Work task: Reproduce, from the lines below, exactly the stretch that begins at the line containing "The height and width of the screenshot is (1176, 1033)." and ends at the line containing "Given: Expand the 全部 status filter dropdown", both included.

Task material:
----------------
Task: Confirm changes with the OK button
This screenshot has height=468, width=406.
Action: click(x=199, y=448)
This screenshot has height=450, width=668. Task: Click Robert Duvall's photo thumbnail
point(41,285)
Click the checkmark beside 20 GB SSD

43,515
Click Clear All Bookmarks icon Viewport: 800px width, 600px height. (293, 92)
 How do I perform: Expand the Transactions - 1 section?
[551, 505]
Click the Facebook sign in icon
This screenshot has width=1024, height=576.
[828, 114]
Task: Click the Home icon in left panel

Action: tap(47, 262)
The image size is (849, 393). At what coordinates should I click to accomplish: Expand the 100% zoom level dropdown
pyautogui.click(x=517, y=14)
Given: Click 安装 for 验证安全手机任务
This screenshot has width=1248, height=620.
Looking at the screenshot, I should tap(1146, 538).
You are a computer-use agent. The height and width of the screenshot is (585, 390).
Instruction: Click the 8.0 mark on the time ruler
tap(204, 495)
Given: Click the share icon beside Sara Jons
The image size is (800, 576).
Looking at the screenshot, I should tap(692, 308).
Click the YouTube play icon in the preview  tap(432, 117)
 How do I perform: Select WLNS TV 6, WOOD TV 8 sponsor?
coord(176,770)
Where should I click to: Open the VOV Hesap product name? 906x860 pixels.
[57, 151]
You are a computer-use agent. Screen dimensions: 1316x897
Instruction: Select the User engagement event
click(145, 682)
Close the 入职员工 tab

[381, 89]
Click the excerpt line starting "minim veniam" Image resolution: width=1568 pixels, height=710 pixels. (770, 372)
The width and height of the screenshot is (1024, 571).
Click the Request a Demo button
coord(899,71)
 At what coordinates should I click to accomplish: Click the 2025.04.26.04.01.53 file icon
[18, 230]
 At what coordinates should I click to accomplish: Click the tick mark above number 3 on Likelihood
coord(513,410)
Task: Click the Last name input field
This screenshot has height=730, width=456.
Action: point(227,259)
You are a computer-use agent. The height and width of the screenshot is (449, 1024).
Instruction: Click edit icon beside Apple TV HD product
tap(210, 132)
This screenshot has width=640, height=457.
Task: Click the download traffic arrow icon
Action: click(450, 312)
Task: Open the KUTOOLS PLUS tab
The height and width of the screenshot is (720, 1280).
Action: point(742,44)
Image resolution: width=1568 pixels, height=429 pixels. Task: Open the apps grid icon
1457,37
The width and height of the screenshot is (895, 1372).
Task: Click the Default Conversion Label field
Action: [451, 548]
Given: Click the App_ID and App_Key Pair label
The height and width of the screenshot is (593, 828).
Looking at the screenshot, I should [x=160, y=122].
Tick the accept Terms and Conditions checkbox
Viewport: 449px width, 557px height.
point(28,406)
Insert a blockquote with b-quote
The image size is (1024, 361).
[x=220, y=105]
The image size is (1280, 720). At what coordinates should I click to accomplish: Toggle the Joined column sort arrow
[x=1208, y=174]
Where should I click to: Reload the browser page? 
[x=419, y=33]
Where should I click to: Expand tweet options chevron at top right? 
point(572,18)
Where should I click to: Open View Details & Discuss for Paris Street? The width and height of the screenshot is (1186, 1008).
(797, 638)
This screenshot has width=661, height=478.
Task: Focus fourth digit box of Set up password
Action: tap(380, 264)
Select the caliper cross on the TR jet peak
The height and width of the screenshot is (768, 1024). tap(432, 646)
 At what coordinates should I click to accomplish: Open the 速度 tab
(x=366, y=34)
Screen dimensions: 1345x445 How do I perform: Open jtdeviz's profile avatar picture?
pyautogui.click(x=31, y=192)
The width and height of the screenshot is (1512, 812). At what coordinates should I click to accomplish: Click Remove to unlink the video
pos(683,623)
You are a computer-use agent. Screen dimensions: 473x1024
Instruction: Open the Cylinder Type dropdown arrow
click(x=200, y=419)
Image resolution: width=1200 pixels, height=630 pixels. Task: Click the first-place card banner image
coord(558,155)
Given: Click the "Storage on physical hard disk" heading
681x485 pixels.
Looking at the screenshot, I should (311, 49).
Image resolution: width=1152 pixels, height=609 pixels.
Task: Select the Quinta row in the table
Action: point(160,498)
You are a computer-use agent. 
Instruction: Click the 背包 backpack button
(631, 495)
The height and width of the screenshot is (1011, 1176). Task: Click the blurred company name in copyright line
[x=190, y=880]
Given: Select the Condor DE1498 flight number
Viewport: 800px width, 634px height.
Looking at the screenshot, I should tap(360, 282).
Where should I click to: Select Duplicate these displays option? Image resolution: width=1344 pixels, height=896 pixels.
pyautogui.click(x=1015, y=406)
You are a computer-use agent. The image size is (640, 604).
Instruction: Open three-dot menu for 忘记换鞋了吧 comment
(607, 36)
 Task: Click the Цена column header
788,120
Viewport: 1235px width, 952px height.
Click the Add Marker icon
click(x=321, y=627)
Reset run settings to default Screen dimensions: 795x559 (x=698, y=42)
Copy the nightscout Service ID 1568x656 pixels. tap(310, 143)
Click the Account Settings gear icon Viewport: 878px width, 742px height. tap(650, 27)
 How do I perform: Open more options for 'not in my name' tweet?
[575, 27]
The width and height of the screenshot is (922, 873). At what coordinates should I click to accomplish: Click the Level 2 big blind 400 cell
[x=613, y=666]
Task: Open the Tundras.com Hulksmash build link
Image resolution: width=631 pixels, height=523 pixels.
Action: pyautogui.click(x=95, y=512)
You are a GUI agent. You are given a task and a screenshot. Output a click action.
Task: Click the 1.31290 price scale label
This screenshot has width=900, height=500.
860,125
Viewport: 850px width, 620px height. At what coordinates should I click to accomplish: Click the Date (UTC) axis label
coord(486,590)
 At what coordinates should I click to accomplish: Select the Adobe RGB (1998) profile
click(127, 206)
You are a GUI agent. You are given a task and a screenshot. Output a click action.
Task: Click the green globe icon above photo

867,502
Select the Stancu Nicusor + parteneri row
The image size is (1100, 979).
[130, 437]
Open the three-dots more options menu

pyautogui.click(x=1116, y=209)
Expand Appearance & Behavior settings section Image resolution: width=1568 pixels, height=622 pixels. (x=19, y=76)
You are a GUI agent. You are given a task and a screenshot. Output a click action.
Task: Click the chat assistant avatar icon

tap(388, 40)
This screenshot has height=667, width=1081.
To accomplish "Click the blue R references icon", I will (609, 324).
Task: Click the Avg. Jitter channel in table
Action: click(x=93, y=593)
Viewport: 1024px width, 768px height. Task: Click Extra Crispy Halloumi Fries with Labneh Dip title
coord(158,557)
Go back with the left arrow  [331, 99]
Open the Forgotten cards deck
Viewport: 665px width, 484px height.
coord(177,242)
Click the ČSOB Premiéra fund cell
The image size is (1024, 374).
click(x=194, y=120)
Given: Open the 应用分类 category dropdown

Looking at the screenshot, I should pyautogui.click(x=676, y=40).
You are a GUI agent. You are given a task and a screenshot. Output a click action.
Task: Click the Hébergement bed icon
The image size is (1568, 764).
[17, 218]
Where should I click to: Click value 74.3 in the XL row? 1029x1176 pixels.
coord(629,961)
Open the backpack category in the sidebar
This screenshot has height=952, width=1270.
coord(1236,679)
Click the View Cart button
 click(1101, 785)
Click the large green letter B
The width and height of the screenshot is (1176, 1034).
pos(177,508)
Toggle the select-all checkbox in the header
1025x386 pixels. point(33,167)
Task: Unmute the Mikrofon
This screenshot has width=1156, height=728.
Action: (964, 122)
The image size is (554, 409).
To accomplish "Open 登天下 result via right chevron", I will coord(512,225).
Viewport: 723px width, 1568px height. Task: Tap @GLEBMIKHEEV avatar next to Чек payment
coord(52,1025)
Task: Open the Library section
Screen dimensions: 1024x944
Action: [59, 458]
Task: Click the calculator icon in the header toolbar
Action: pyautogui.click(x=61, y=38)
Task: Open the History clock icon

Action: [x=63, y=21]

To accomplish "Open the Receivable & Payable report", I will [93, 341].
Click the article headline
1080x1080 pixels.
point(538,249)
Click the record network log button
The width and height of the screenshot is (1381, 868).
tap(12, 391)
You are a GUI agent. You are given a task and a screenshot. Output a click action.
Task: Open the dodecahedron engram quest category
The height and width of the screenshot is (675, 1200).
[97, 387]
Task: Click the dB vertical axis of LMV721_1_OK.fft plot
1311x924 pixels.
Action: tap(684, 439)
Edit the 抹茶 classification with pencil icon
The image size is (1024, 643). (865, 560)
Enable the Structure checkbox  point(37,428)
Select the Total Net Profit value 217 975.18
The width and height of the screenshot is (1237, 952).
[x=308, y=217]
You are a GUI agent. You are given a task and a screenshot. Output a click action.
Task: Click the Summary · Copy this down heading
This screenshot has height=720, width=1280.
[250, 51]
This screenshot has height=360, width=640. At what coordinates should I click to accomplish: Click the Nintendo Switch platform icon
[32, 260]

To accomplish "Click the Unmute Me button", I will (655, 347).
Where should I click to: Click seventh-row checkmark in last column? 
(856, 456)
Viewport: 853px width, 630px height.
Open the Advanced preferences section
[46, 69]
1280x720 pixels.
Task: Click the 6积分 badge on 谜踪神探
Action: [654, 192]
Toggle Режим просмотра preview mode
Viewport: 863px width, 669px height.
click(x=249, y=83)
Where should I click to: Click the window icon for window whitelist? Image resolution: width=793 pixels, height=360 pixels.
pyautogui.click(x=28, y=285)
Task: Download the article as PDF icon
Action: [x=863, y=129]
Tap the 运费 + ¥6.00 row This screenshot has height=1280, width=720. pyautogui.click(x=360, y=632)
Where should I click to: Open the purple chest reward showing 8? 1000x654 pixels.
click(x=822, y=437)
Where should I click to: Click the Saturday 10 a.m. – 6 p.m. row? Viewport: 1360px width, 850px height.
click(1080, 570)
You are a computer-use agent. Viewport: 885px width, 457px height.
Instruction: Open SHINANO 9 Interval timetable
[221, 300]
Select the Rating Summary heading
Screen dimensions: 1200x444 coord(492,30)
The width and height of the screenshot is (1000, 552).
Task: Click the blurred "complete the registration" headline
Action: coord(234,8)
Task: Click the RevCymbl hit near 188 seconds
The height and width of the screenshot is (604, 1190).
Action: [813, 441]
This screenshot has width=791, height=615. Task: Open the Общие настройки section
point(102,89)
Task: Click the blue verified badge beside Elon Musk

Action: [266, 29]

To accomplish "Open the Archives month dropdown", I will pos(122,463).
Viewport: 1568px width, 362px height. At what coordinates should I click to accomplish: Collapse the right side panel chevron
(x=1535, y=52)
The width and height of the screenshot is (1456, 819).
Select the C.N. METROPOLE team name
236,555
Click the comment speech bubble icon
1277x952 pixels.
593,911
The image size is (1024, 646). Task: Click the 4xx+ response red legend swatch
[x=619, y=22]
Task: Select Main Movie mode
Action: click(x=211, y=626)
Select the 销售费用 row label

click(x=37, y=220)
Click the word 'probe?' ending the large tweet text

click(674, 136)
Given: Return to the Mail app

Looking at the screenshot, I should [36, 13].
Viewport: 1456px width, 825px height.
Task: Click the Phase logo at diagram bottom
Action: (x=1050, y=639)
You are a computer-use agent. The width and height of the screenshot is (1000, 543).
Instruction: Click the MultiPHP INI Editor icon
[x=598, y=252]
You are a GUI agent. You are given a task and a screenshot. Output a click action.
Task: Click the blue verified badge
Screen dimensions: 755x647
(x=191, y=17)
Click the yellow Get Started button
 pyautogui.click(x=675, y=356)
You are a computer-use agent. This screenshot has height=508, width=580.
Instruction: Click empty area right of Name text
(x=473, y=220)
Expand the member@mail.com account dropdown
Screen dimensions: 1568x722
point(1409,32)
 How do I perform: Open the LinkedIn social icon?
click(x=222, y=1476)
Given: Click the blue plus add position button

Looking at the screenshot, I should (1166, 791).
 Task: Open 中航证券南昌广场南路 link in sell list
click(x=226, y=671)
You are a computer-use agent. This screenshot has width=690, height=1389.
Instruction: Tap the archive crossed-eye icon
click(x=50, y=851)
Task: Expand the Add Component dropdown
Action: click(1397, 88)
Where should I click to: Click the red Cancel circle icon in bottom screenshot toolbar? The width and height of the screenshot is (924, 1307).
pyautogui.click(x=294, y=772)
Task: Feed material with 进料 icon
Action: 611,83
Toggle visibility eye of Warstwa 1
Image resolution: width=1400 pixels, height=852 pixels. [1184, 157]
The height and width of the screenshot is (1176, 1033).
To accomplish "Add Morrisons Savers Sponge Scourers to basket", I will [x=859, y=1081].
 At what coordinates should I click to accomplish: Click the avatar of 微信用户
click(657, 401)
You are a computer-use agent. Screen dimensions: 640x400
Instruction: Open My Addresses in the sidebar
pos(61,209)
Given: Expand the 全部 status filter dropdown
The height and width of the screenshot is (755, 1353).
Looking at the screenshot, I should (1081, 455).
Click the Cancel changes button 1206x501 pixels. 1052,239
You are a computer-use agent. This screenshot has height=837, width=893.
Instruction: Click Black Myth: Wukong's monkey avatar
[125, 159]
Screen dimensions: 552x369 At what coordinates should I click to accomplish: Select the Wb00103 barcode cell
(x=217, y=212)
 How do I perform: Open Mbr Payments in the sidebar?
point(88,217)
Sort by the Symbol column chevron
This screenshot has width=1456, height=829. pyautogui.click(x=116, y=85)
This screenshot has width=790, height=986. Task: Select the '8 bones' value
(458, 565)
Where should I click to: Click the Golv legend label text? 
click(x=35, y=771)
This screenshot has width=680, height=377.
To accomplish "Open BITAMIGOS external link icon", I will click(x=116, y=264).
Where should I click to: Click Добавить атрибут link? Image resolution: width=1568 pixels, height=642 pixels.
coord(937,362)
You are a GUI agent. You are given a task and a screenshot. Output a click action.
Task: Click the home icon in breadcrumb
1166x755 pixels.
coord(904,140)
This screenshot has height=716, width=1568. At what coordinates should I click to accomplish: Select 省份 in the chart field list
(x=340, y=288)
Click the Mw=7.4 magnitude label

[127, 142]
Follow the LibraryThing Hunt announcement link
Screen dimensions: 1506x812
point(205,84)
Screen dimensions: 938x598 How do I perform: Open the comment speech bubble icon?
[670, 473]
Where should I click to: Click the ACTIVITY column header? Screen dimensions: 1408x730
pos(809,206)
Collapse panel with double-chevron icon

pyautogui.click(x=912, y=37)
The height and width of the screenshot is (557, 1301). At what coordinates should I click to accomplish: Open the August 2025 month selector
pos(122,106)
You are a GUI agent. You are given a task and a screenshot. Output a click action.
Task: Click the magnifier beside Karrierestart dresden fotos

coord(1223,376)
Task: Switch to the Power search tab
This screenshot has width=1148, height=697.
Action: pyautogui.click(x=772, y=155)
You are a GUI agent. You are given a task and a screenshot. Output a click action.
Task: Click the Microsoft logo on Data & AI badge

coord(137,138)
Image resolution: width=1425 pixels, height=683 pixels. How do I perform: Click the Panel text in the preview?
----------------
Exercise output:
The height and width of the screenshot is (1176, 1033).
To accomplish "Add Morrisons Savers Sponge Scourers to basket", I will [x=859, y=1081].
 At what coordinates should I click to accomplish: Click the avatar of 微信用户
click(657, 401)
You are a computer-use agent. Screen dimensions: 640x400
Instruction: Open My Addresses in the sidebar
pos(61,209)
Given: Expand the 全部 status filter dropdown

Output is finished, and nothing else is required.